- [Aim a] Copy out every line of the rows below, requests included, and offset each coordinate in the answers by adding 25 to both of its numbers.

From: Sebastian Theophil (stheophil_at_[hidden])
Date: 2009-06-03 12:08:03


Hi Joaquin,

thanks for your prompt reply.
>
> If I'm understanding this right, I think your design is flawed. You
say
> that CObjects
> detach themselves from g_multiindex when their refcount drops to 0,
> but:
> how can
> this count be zero if the CObject is still referenced from
> g_multiindex?

It seems I haven't expressed myself very clearly. Of course, the
refcount only drops to zero when g_multiindex is cleared. But assume
that a CObject can also be explicitly destroyed at any time. Obviously,
before destroying the CObject, the caller could explicitly remove the
CObject from the multi_index_container. This would need to be done
whenever a CObject is destroyed and sooner or later someone will forget
to do it. It seems much simpler to let the CObject dtor do the work of
removing all references to itself, as long as the container is safe
against "double deletion".

> This is simply an uncovered situation, and, IMHO, a very unusual one
> --in support
> of my view I can say I never got a report on this, and the lib's been
> around for
> 4.5 years.

- [Available records]

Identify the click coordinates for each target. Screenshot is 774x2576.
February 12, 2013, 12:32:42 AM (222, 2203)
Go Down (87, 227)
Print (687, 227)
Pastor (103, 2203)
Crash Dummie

- [Aim b]
Say whether each statement agrees with the message above, answering yes or no and quoting the words of the message that decide it.
(i) The writer says the refcount drops to zero only when g_multiindex is cleared.
(ii) The writer prefers that each caller remove the CObject from the multi_index_container before destroying it.
(iii) The quoted reply says its author has received reports of this situation before.

- [Exercise solution a]
Identify the click coordinates for each target. Screenshot is 774x2576.
February 12, 2013, 12:32:42 AM (247, 2228)
Go Down (112, 252)
Print (712, 252)
Pastor (128, 2228)
Crash Dummie

- [Exercise solution b]
(i) Yes: "the refcount only drops to zero when g_multiindex is cleared."
(ii) No: "It seems much simpler to let the CObject dtor do the work of removing all references to itself"
(iii) No: "I never got a report on this"